NEGARA, BALIPOST.com – Puluhan kendaraan terjaring Operasi Keselamatan Agung 2026 yang digelar Satuan Lalu Lintas Polres Jembrana, Senin (3/2).
Dalam operasi tersebut, pelanggaran didominasi pengendara sepeda motor yang tidak menggunakan helm saat berkendara, selain kelengkapan surat kendaraan yang tidak berlaku.
Operasi gabungan ini melibatkan personel Satlantas Polres Jembrana bersama Dinas Perhubungan Kabupaten Jembrana.
Pemeriksaan dilakukan di jalur utama Denpasar–Gilimanuk, tepatnya di wilayah Desa Kaliakah. Petugas menghentikan kendaraan untuk melakukan pemeriksaan kelengkapan administrasi maupun kondisi fisik kendaraan.

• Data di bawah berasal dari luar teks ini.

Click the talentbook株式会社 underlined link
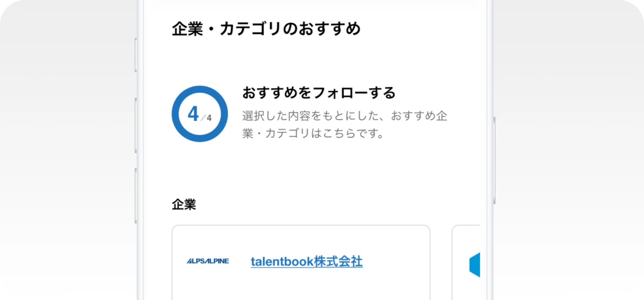Screen dimensions: 644x300 tap(306, 262)
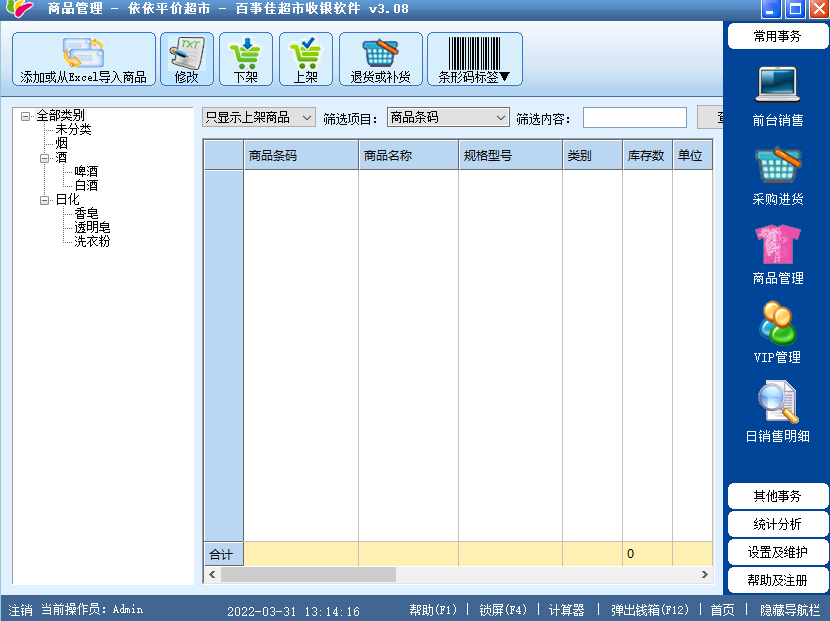Click the 筛选内容 input field
This screenshot has width=830, height=621.
point(634,118)
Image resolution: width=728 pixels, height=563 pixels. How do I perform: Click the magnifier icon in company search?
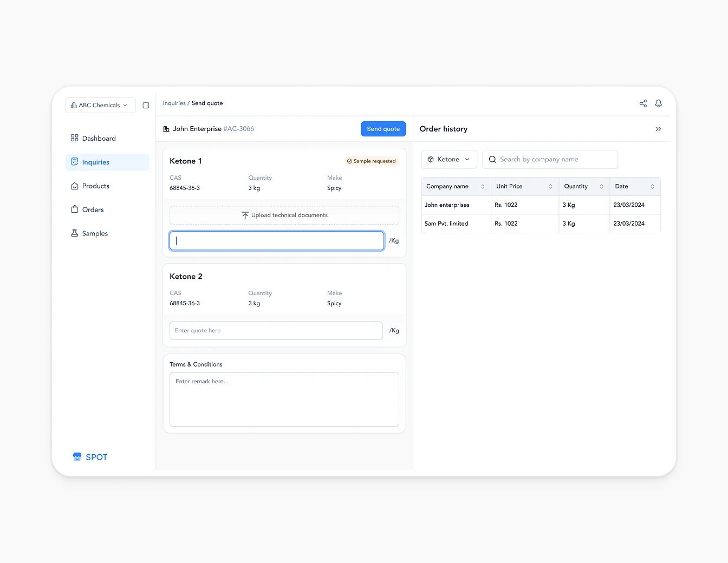click(x=492, y=159)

Kasat Lantas Polres Jembrana, Iptu Aldri Setiawan mengatakan, Operasi Keselamatan Agung 2026 dilaksanakan selama dua pekan, mulai 2 hingga 15 Februari 2026. Kegiatan ini bertujuan menciptakan kondisi lalu lintas yang aman dan tertib, sekaligus persiapan menjelang pelaksanaan Operasi Ketupat.
“Ini merupakan kegiatan ramp check dalam rangka Operasi Keselamatan Agung 2026. Kami ingin memastikan kesiapan kendaraan dan pengendara, terutama menjelang meningkatnya aktivitas lalu lintas ke depan,” ujarnya.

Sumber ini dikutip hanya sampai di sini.